ABOUT THIS EXERCISE:
Please repeat, from the entries that follow, the lines from the one containing "This screenshot has height=419, width=559." through the one containing "Switch to the" exactly, adding nothing.

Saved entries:
Segment Open

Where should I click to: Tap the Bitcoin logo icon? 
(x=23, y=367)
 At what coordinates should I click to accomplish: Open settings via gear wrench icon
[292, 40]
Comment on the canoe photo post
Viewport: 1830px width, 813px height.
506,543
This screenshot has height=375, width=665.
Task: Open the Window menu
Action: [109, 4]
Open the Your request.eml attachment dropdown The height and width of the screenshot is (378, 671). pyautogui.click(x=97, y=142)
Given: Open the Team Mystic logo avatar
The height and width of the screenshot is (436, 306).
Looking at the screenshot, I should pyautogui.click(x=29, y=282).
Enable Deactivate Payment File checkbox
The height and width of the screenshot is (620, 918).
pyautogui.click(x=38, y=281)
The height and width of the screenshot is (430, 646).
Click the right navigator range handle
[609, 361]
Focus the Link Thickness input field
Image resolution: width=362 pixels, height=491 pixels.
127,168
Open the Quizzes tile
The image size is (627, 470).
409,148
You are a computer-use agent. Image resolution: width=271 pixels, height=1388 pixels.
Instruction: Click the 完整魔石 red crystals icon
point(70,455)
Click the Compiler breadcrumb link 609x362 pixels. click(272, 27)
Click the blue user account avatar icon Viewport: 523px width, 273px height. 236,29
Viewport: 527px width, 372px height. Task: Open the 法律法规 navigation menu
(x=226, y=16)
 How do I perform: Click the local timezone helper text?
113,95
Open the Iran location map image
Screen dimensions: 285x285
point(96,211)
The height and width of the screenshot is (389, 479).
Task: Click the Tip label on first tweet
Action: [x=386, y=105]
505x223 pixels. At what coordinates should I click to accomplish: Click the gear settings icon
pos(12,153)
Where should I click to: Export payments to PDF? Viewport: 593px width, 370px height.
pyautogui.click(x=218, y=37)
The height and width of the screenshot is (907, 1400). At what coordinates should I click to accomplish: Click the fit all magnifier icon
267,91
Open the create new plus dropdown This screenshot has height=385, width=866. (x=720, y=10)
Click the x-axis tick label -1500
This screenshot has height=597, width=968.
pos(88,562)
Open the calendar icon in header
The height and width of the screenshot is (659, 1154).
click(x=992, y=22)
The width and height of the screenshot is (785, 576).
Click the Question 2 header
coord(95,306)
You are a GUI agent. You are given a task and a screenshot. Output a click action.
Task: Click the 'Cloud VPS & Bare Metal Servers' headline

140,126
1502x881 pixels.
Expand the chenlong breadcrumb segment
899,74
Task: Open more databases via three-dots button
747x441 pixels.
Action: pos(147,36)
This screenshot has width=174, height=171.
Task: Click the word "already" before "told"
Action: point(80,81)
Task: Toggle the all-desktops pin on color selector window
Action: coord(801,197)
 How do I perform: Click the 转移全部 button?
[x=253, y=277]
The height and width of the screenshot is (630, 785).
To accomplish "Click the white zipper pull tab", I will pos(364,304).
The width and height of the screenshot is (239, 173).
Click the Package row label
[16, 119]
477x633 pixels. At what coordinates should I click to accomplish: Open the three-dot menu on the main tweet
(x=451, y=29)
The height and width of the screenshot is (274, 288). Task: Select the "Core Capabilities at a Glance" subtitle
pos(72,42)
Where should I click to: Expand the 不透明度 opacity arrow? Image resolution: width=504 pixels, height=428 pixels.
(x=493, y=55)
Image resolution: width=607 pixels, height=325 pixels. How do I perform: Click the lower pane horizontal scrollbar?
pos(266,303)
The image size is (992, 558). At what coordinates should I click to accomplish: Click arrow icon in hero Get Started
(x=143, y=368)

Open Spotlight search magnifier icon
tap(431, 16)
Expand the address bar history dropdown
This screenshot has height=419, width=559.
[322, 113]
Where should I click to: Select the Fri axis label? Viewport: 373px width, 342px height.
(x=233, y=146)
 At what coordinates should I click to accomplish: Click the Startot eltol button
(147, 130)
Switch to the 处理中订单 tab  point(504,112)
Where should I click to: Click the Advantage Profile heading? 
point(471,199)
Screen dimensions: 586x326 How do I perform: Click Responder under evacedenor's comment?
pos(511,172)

Segment Closed

ANSWER TO THIS EXERCISE:
This screenshot has height=419, width=559.
[322, 113]
Where should I click to: Select the Fri axis label? Viewport: 373px width, 342px height.
(x=233, y=146)
 At what coordinates should I click to accomplish: Click the Startot eltol button
(147, 130)
Switch to the 处理中订单 tab  point(504,112)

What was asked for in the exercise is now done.